Funding for salmon advances on two fronts - Power council OKs
package of BPA projects
A four-state panel recommended the Northwest´s federal power agency balance spending between endangered salmon and other fish and wildlife in the Pacific Northwest.
The panel, which includes two members each from Idaho, Montana, Oregon and Washington, reviews the spending of the Bonneville Power Administration, which markets power from 29 federal dams and a nuclear power plant.
Bonneville is required by the Northwest Power Act of 1980 to fund fish and wildlife programs to offset the impacts of the dams. The dams are the major human cause of the decline of salmon runs over the past 40 years.
Salmon are the physical manifestation of the wild heritage of the Pacific Northwest. The fish provide food and income to fishermen and communities, and spiritual sustenance to the region´s American Indian tribes.
Last year, BPA slashed its annual fish and wildlife budget and raised the rates it charges regional utilities 45 percent due to huge financial losses. Drought, cost overruns, poor accounting practices and the California power crisis have resulted in a deficit of more than $800 million at the agency that sells power to many rural and municipal utilities in Idaho and, to a lesser degree, Idaho Power.

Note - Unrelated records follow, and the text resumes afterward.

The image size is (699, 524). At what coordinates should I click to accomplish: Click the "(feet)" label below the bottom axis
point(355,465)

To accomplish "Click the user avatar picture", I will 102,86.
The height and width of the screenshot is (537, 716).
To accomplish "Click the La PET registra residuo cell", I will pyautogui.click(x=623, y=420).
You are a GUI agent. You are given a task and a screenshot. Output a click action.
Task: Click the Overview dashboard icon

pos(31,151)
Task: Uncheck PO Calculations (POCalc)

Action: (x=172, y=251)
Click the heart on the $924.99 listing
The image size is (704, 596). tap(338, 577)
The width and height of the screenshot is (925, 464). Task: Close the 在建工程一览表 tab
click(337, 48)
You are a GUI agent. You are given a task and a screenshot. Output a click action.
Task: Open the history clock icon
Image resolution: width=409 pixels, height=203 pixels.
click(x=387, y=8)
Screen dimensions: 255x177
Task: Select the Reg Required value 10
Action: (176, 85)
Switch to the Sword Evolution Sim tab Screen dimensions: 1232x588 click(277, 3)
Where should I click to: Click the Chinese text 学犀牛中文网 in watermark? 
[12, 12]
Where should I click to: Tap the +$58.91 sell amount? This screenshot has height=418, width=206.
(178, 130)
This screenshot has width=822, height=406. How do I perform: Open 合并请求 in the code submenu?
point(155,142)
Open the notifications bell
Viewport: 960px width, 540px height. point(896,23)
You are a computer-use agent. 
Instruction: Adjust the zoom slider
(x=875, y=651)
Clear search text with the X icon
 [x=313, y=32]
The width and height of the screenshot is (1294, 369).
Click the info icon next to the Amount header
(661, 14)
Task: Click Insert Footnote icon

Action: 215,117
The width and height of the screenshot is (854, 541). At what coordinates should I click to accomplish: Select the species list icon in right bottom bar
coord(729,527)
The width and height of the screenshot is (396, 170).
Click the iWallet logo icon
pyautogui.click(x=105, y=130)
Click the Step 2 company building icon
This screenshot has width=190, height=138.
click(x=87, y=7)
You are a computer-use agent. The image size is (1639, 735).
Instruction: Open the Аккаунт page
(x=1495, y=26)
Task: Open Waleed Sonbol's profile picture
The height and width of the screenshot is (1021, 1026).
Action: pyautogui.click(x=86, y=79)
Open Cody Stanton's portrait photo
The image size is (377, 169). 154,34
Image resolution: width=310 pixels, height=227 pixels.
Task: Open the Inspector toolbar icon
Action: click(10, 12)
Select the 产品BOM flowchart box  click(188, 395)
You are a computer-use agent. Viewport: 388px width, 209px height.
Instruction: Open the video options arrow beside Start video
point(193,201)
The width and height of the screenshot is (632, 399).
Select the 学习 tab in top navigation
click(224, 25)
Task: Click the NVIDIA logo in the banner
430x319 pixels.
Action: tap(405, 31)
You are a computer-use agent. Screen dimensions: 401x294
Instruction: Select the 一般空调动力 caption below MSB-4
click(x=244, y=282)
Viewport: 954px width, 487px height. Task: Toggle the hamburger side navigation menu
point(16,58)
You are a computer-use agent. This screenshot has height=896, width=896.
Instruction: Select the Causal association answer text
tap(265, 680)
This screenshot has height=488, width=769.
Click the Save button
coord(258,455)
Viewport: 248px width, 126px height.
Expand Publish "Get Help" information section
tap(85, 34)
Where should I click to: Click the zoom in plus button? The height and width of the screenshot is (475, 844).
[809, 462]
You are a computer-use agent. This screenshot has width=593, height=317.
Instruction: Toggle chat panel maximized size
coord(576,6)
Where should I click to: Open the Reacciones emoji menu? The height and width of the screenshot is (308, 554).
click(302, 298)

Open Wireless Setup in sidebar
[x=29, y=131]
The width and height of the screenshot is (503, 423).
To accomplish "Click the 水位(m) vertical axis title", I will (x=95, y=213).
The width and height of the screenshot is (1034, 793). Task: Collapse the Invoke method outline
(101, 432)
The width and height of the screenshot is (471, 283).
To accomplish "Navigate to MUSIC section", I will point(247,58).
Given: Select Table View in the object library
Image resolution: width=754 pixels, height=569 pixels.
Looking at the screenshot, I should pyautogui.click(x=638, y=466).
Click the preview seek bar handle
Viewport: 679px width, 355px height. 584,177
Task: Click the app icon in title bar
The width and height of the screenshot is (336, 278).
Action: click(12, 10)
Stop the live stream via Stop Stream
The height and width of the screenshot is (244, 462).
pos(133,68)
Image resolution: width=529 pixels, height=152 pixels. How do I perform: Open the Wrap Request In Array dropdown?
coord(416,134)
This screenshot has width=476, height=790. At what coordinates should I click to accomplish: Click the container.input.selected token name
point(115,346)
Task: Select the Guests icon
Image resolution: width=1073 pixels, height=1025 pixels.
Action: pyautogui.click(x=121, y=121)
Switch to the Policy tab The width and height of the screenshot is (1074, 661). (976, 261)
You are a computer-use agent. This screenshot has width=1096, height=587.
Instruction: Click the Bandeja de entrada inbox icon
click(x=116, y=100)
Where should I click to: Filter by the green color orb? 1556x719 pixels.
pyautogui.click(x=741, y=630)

“Things have not gone as we hoped over the last few years,” Paul Norman, BPA senior vice president for power, told the council.
BPA officials asked the council to concentrate BPA spending on projects that are required to aid salmon migration through eight dams on the Columbia and Snake Rivers as required under order of the Endangered Species Act. But the council spread its limited budget more broadly, in keeping with its requirements under existing law: to programs ranging from the Nez Perce hatchery, screens on irrigation diversions near Salmon and the Shoshone-Bannock Tribes´ fisheries program.
“You don´t want to force a conflict between the Endangered Species Act and the 1980 Northwest Power Act,” said Jim Kempton, a council member from Idaho.
The council cut in half a popular program that pays anglers a bounty on northern pikeminnow, a fish that eats migrating juvenile salmon and steelhead. It also recommended not funding tribal law enforcement programs and fisheries monitoring on the Columbia.
“The decision on this package of projects was very difficult for us, but we did the best we could with the budget we were given,” council Chairwoman Judi Danielson of Idaho said.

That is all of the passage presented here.